O obstáculo da “generalização prematura” é concebido como uma espécie de “A base empírica do conhecimento pré-científico faz com que repetidas experiências mal interpretadas levem a conclusões gerais. Tudo é compreendido, tudo é explicado, assim como tudo é generalizado” (COSTA, 2003, p. 89). É possível depreender que esse obstáculo ainda está muito atrelado ao primeiro obstáculo da “experiência primeira” que precisa despir-se de alguns conceitos imediatos.

O “verbalismo” está relacionado ao uso da linguagem com termos que dificultam o desenvolvimento do espírito científico. Partindo do princípio que a ciência ocorre de forma descontínua com algumas rupturas, assim também se torna necessário a retificação do uso da linguagem, para que esta tenha maior aproximação com a ciência contemporânea (SILVA, 2007).

O obstáculo “substancialismo” busca se ocupar das explicações mais profundas das coisas, isto é, da essência das coisas. Esse obstáculo é difícil de ultrapassar, por estar

[...] arraigado no inconsciente das pessoas. [...] somente a partir de um longo esforço no sentido de buscar compreender as relações dos fenômenos, reconhecendo que as propriedades das coisas se reduzem às relações delas com o homem, em vez de procurar as qualidades numa substância, é que se consegue superar o obstáculo substancialista (SILVA, 2007, p.70).

Já o obstáculo “animismo” está atrelado ao conceito de vida. Nesta direção Costa (2003), destaca que os fenômenos biológicos auxiliam na compreensão dos fenômenos físicos e dos organismos vivos. Bachelard (1996) busca relações desse obstáculo junto aos três reinos da natureza: animal, vegetal e mineral. Para o autor, no reino mineral há uma depreciação em relação ao demais, “Não é apenas um jogo de analogias, mas a real necessidade de pensar de acordo com o que imaginam ser o plano natural. Sem essa referência aos reinos animal e vegetal, os estudiosos teriam a impressão de trabalhar sobre abstrações” (BACHELARD, 1996, p. 188).

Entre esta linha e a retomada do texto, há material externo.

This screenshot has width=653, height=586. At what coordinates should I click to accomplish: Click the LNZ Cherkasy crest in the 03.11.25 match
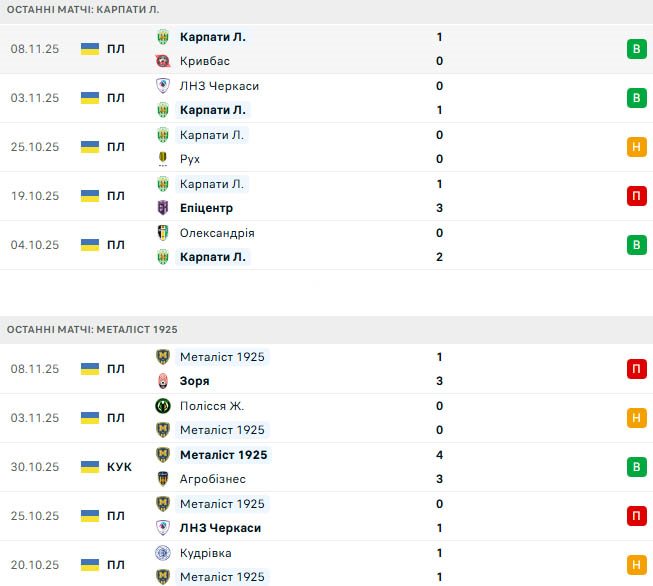[163, 86]
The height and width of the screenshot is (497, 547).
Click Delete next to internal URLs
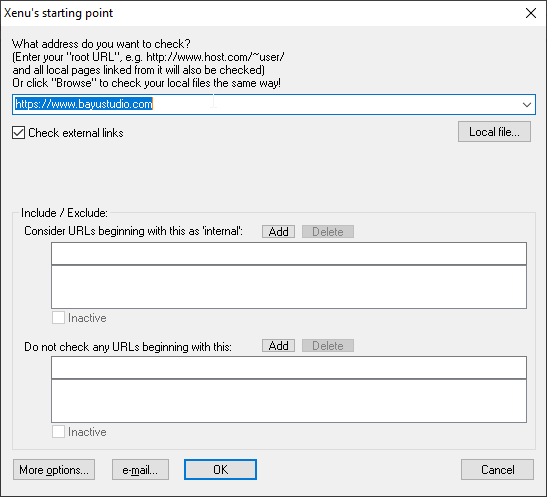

Para Bachelard a superação dos diferentes obstáculos epistemológicos identificados é de suma importância para o desenvolvimento do espírito científico. O desenvolvimento do espírito científico é muito caro para a comunidade de cientistas, pois é, onde reside a pesquisa

63 científica em constante processo de retificações e rupturas, em busca de uma verdade que está no por vir.

É a partir dessa vigilância epistemológica bachelardiana que progride o conhecimento científico em uma perspectiva dialética entre erro e verdade. Em constante processo de retificações dos erros primeiros e com verdades provisórias a partir de recorrências histórica do saber em constante processo de construção.